Reputation: 796
I would like to perform some natural language processing on cooking recipes, in particular the ingredients (perhaps preparation later on). Basically I am looking to create my own set of POS tags to help me determine the meaning of an ingredient line.
For example, if one of the ingredients was: 3/4 cup (lightly packed) flat-leaf parsley leaves, divided
I would want tags to express the ingredient being listed and the quanitity, which is usually a number followed by some unit of measurement. For example:
3\NUM-QTY/\FRACTION4\NUM-QTY cup\N-MEAS (lightly\ADV packed\VD) [flat-leaf\ADJ parsley\N]\INGREDIENT leaves\N, divided\VD
The tags I found here.
I am uncertain about a few things:
I feel like this language processing is so specific that it would be beneficial to train a tagger on an applicable set, but I'm not exactly sure how to proceed.
Thanks!
Upvotes: 5
Views: 314
Reputation: 5363
Use pattern.search library.
The python pattern library supports many tags[1] , including a cardinal number tag(CD).

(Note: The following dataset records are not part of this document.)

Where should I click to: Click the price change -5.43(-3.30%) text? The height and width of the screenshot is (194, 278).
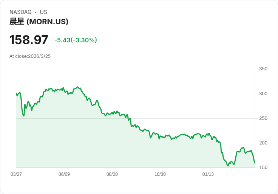pos(76,40)
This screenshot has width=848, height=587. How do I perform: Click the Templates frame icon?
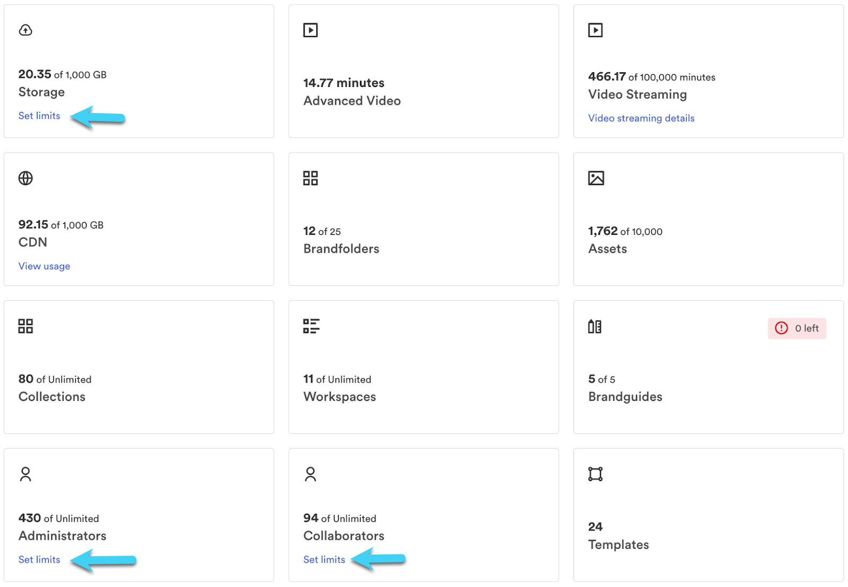[x=595, y=474]
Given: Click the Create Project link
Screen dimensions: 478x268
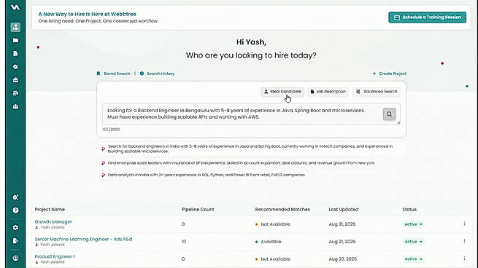Looking at the screenshot, I should 389,74.
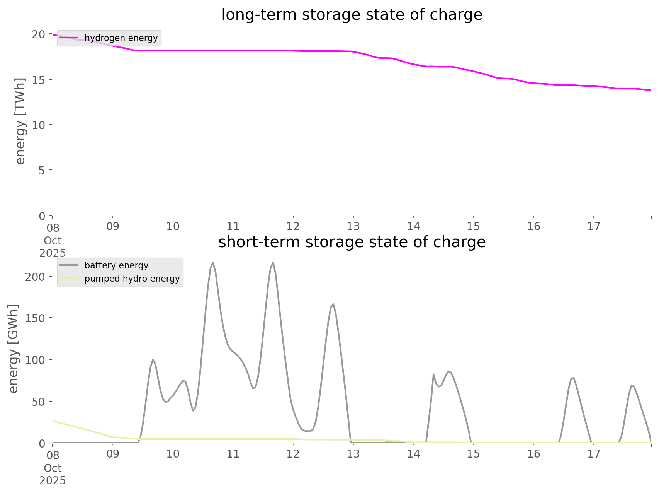This screenshot has height=494, width=659.
Task: Select the "pumped hydro energy" legend label
Action: (x=132, y=279)
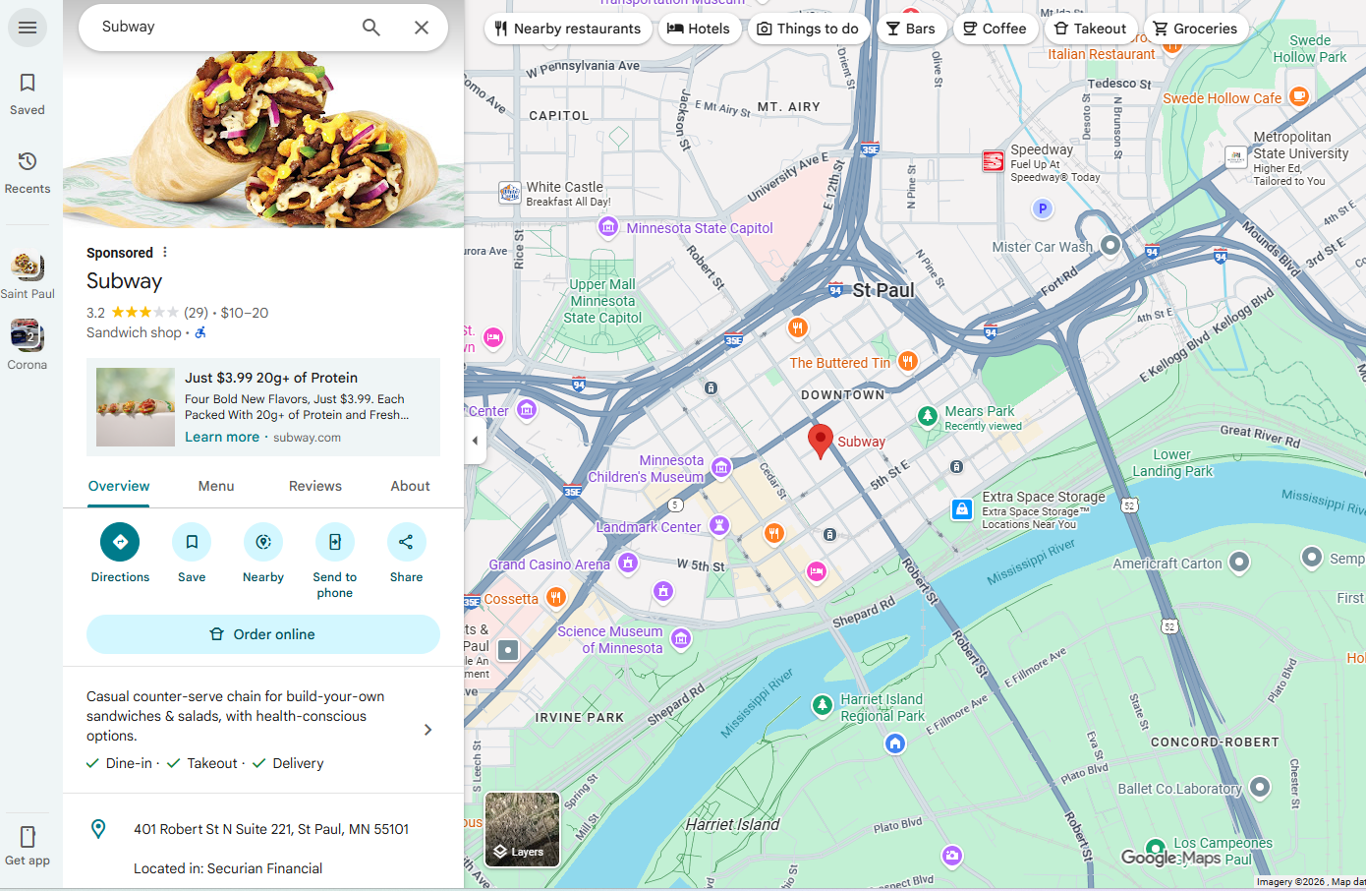1366x891 pixels.
Task: Click the Order online button
Action: (262, 634)
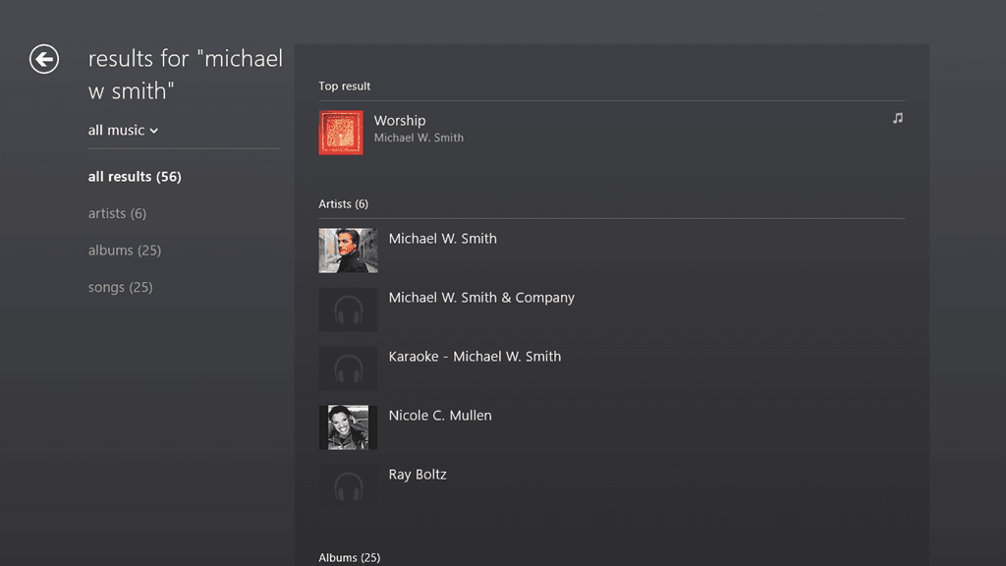Click Nicole C. Mullen artist photo
Viewport: 1006px width, 566px height.
pyautogui.click(x=348, y=427)
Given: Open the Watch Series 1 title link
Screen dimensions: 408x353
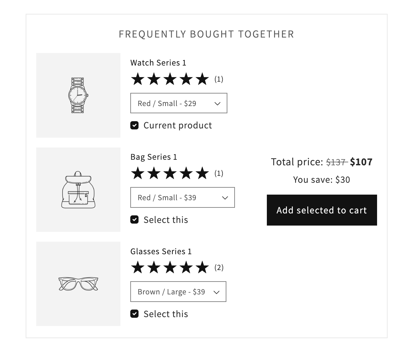Looking at the screenshot, I should tap(158, 63).

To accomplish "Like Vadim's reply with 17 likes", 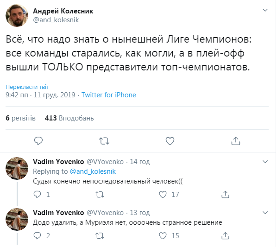I will tap(163, 195).
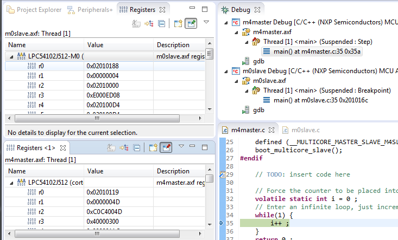Click new view icon in Registers <1> toolbar

(153, 147)
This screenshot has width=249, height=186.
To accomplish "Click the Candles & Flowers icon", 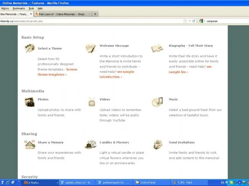I will [91, 144].
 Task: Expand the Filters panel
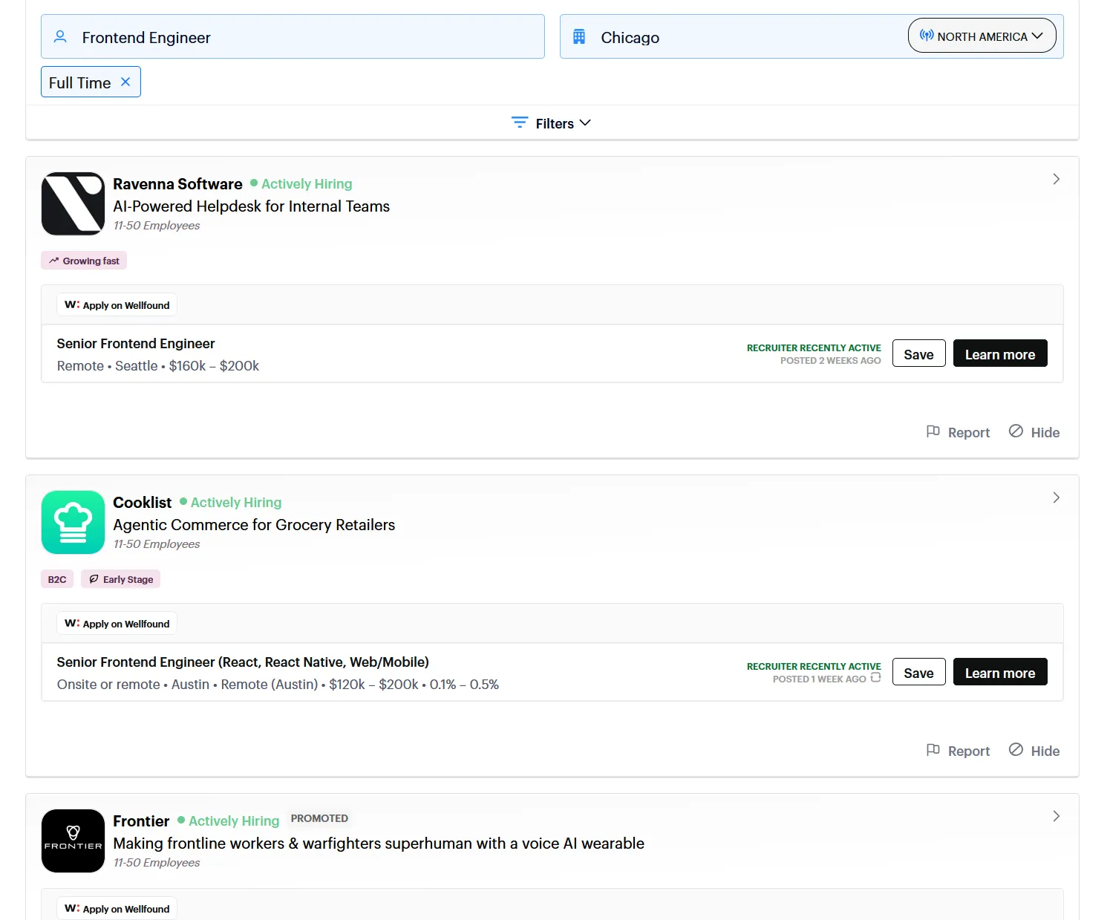tap(550, 123)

Once you have tagged cardinals , fractions are "cardinal/cardinal" or something like "cardinal cardinal/cardinal".
And regarding quantities , you should build a taxonomy of cooking quantities. the python pattern library also support lemmatization[2].
I think using pattern.search[2] you could build a Constraint that would fit your data, and do pattern searches on text using it.
[1]http://www.clips.ua.ac.be/pages/mbsp-tags [2]http://www.clips.ua.ac.be/pages/pattern-search
Upvotes: 3